Sally Faulkner, who allegedly hired professionals to snatch her children from Beirut last week, was offered kidnapping charges to be dropped if she relinquishes custody of her children, according to reports yesterday. This is on the condition she will have full access rights, but must never take the children back to Australia.
The children's father and Faulkner's estranged husband, Ali el-Amien, took the children to Lebanon on holiday in 2014 and never returned them to their Brisbane home. Faulkner was granted sole custody of the children, Lahela and Noah, by the Family Court of Australia in December of last year. Faulkner's lawyer, Ghassan Moghabghab, said Lebanese religious authorities had granted the father full custody.
In remarks to Australian news service ABC News, Moghabghab said money supplied by the Australian current affairs program 60 Minutes was paid to Child Abduction Recovery International, who conducted the abduction last week.
Mr Moghabghab has declined to make further statements, saying it may influence legal negotiations.

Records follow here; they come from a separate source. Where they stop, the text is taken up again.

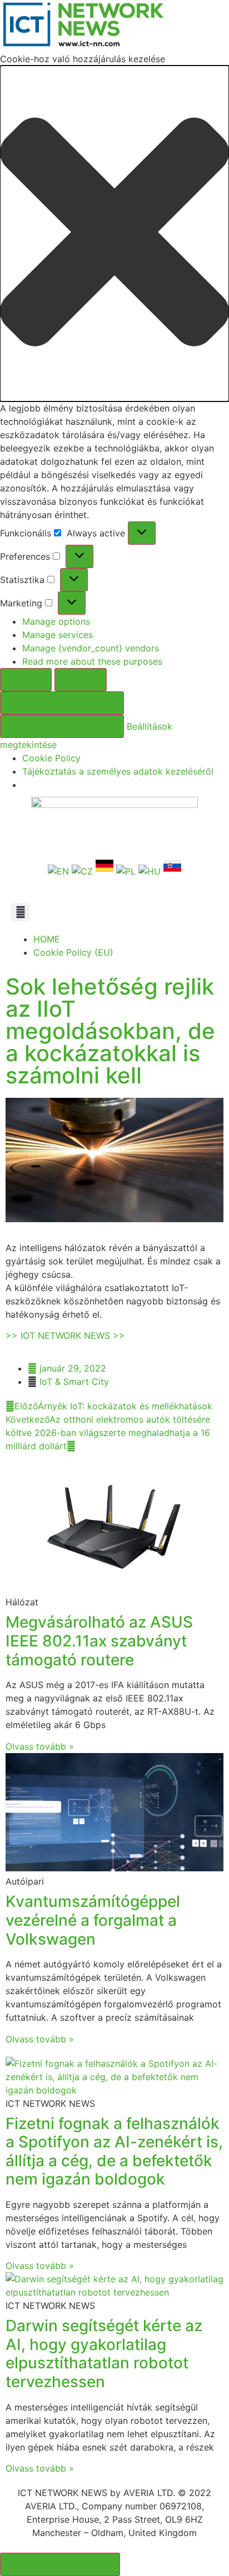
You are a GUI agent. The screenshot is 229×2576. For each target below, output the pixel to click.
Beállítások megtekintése (61, 703)
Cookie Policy (51, 758)
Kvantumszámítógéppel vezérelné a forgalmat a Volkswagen (93, 1920)
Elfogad (25, 679)
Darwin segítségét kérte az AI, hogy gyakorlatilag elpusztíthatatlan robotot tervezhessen (104, 2353)
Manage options (56, 621)
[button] (114, 233)
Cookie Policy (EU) (73, 952)
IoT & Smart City (74, 1381)
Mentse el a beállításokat (61, 726)
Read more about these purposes (92, 661)
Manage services (57, 634)
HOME (46, 939)
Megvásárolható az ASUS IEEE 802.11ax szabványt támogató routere (99, 1641)
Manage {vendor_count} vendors (90, 648)
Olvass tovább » (40, 1746)
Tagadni (80, 679)
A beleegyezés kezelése (60, 2564)
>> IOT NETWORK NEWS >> (65, 1335)
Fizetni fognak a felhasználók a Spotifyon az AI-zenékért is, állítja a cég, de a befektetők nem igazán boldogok (114, 2151)
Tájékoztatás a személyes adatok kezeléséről (117, 771)
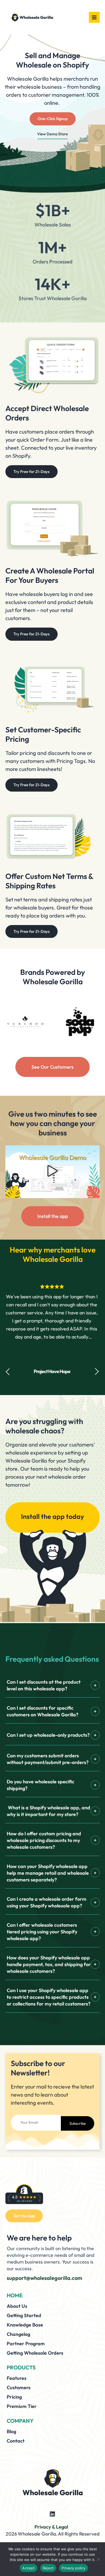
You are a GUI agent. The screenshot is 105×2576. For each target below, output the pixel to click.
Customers (18, 2387)
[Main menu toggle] (94, 17)
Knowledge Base (25, 2325)
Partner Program (26, 2343)
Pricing (14, 2397)
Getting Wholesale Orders (35, 2353)
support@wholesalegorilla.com (44, 2278)
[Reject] (98, 2559)
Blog (11, 2431)
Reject (48, 2568)
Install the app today (52, 1516)
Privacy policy (73, 2568)
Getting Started (24, 2315)
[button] (52, 1171)
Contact (15, 2441)
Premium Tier (22, 2406)
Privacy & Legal (51, 2527)
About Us (17, 2306)
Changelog (18, 2334)
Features (16, 2378)
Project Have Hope (52, 1371)
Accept (28, 2568)
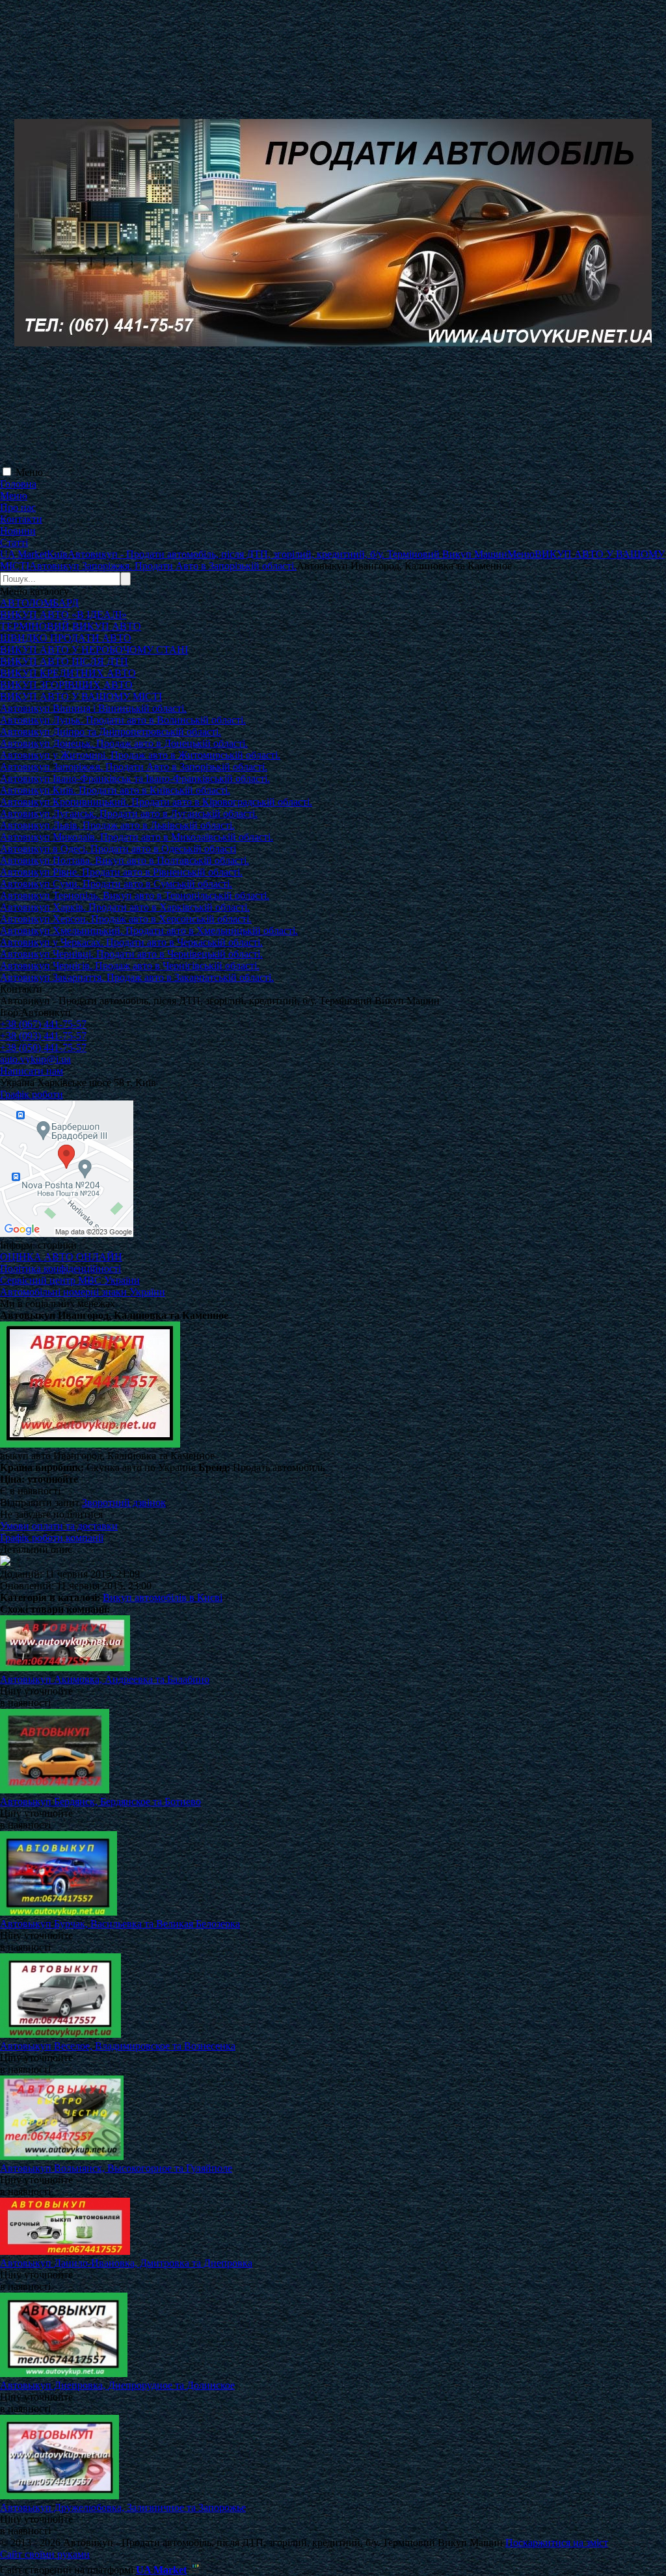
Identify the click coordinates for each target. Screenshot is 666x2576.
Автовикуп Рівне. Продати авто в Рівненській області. (121, 872)
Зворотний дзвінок (124, 1502)
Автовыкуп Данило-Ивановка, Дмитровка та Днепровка (126, 2263)
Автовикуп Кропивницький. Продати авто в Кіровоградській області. (156, 801)
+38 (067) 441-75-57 (43, 1024)
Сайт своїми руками (45, 2554)
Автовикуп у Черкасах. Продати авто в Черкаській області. (131, 942)
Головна (18, 483)
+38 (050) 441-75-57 (43, 1047)
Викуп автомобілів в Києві (162, 1597)
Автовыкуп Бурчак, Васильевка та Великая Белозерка (120, 1923)
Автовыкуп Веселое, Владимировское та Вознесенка (117, 2045)
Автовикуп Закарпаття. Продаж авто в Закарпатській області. (137, 977)
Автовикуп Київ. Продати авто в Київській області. (115, 790)
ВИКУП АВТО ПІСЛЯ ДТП (64, 661)
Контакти (21, 519)
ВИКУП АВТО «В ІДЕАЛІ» (63, 614)
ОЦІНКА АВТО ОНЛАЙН (61, 1256)
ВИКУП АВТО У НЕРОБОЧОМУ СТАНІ (94, 649)
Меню (29, 472)
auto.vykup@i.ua (35, 1059)
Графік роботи (31, 1094)
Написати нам (31, 1070)
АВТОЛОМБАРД (39, 602)
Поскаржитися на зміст (556, 2542)
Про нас (18, 507)
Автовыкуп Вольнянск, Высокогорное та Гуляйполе (116, 2168)
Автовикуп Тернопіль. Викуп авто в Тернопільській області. (134, 895)
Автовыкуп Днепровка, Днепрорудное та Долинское (117, 2385)
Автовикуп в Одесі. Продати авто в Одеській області (118, 848)
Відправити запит (39, 1502)
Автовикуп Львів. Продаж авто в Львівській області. (117, 825)
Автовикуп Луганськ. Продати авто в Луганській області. (129, 813)
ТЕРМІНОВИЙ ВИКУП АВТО (70, 626)
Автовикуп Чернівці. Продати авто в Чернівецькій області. (131, 953)
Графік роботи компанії (51, 1537)
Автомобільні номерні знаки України (82, 1291)
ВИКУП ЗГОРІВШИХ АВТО (66, 684)
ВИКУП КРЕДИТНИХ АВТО (68, 673)
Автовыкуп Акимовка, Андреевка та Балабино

The Nine Network has also refused to comment on allegations of giving A$115,000 to Faulkner either as payment for rights to the story or to fund the abduction.
The 60 Minutes news crew was remanded in custody beside Faulkner on Wednesday. They face potential jail time of up to 20 years. The crew's charges include kidnapping, physical assault, withholding information and forming an association to commit a crime against a person. The case has been adjourned until Monday. Judge Rami Abdullah says there is "no chance" of the charges being dropped against the 60 Minutes crew.
According to Child Recovery Australia, less than half of Australian children abducted by a parent are returned through legal means. Lebanon isn't party to the Hague Convention on the Civil Aspects of International Child Abduction.
Australian Prime Minister Malcolm Turnbull says Australia is making every effort to support the crew and Faulkner, but the legal jurisdiction of Lebanon has to be respected.